Establishing donor specific tolerance in vascularized composite allotransplantation via local enrichment of endogenous regulatory T cells

Vascularized composite allotransplantation (VCA)—encompassing transplantation of hands/limbs and face is an emerging field with potential to restore the appearance and function of damaged tissue. Clinically, the process of rejection is suppressed via systemic immunosuppression, which is associated with a host of deleterious side effects. An alternative approach to prevent rejection is to harness the homeostatic mechanisms intrinsic to the immune system. To this end our group has recently developed controlled release microparticle (MP) systems capable of enriching Tregs at given location via synthetic cell constructs referred to as Expansion MP. Accordingly, we hypothesized that Treg enriching systems that release key cytokines, and immunosuppressive agents, can promote long term graft survival in preclinical VCA models. Following fabrication, Expansion MP was tested in an allogeneic rat hind limb transplant model and then in a swine gracilis myocutaneous flap allotransplant model.

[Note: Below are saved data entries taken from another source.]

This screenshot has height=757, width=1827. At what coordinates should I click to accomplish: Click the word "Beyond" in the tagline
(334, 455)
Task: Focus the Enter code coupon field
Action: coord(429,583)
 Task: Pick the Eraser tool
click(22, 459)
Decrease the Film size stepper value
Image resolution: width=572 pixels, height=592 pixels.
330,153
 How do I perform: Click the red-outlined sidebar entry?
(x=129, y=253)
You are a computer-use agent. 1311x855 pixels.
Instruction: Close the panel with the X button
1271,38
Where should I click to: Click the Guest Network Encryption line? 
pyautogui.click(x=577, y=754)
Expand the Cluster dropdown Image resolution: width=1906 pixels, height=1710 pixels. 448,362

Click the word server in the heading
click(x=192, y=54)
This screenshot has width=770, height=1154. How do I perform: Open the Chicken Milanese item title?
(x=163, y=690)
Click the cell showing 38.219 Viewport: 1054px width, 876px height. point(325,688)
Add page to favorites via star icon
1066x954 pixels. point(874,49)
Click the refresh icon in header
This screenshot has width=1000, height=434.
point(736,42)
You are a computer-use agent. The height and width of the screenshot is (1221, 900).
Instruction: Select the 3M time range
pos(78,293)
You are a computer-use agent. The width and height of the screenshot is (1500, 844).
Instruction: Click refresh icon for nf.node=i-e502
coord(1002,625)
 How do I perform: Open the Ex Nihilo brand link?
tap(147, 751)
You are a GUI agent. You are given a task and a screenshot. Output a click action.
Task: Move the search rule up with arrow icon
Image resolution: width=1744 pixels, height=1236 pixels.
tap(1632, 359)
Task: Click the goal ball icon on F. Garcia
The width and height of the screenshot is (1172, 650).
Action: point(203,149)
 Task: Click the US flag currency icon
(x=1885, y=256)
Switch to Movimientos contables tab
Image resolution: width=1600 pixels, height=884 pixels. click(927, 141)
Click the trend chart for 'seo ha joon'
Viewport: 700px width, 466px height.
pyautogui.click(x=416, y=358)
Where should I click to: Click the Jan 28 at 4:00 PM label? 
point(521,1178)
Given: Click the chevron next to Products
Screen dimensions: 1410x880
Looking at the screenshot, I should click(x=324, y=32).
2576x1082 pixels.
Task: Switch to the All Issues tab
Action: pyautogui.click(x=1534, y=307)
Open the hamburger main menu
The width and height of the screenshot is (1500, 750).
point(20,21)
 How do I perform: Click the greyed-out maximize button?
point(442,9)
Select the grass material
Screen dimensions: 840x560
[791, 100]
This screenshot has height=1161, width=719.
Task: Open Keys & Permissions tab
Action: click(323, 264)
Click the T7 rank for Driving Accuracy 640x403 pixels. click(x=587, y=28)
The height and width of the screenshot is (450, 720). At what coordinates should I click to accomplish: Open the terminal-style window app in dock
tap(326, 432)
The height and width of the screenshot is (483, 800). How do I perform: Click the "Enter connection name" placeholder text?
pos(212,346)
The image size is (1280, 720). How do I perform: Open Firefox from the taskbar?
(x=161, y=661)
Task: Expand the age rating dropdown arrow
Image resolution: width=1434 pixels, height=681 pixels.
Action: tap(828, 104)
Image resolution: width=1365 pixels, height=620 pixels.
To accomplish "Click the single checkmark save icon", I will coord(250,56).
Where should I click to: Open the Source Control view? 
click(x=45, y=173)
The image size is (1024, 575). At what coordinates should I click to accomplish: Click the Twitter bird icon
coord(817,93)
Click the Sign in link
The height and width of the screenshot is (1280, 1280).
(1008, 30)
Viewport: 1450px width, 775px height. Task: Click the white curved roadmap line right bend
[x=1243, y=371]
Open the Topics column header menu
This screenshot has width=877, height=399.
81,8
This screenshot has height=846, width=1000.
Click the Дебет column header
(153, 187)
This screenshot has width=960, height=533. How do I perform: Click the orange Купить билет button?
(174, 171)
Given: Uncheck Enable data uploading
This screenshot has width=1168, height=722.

Following subcutaneous injection of microparticles, rodent hind limbs survived indefinitely (>200 days) and swine allografts survived until the end of the study period (4 weeks) with no signs of rejection. Secondary skin grafts and MLRs in both models demonstrate that ExpansionMP treatment appears to confer donor specific tolerance to recipients. Given these promising results, we believe this technology has the potential to dramatically impact the field of VCA and reconstructive transplantation.